Knocking the car door shut with her hip, she lets the purse fall off of her shoulder. Lori sways and tilts her arms trying to steady herself. Now there’s a crack forming along the top of the cake. She’s off balance and leans a little to the left, her right arm bearing the extra weight of her purse.
A taut green awning canopies the entrance to St. Anthony’s. It feels so long ago since her last visit. Well, if she’s being honest with herself, it was hardly a visit. She’d had to pick up her daughter’s soccer carpool from a nearby field. She phoned ahead, asking the aide to bring her dad down to the nursing home lobby so she could pop in for a quick hello. Today she’ll have a proper visit with her dad. Today she’ll spend the entire day with him. An all-day, make up for past and future absences, kind of visit.

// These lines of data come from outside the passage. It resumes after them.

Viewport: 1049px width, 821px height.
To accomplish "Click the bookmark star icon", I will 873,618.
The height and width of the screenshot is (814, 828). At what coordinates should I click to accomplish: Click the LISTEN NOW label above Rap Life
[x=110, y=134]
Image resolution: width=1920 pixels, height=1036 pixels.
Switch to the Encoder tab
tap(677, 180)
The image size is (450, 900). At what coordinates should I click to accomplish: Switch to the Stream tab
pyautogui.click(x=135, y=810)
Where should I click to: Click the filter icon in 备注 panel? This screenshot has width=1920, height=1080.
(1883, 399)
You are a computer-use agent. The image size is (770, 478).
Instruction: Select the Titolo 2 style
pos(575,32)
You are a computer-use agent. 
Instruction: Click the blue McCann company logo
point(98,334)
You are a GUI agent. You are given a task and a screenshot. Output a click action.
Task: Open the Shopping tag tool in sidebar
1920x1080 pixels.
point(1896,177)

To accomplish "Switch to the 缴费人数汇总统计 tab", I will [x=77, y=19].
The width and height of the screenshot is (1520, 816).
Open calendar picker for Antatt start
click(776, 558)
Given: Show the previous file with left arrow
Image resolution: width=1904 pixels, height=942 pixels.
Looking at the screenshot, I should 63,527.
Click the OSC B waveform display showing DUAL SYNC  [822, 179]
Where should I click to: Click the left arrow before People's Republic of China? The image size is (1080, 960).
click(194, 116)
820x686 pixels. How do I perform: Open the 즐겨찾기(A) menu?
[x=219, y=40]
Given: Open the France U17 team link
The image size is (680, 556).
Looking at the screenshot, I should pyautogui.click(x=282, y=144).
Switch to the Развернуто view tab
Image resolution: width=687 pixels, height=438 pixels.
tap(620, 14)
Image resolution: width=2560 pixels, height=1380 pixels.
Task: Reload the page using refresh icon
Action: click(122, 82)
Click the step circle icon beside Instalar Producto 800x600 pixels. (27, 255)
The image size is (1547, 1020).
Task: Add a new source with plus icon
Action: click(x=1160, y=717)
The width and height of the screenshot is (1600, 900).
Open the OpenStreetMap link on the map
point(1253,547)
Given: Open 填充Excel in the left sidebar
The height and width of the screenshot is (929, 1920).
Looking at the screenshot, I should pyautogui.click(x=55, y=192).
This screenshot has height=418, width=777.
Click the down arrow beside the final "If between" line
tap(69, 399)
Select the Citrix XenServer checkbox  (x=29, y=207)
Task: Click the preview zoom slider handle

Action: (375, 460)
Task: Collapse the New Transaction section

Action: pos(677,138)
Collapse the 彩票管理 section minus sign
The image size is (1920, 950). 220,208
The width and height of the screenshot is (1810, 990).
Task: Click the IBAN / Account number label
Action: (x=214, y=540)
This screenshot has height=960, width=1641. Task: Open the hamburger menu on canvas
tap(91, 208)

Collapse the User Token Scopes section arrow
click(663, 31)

Lori looks back at her car. She could visit over the weekend instead. Her siblings have planned a small gathering Saturday afternoon. There’s always safety in numbers. She scuffs her heel on the cement, leaving a streak of dirt. But she’d promised herself this special time alone with Dad. Balancing the cake on one hip, she presses the intercom button at the front door again.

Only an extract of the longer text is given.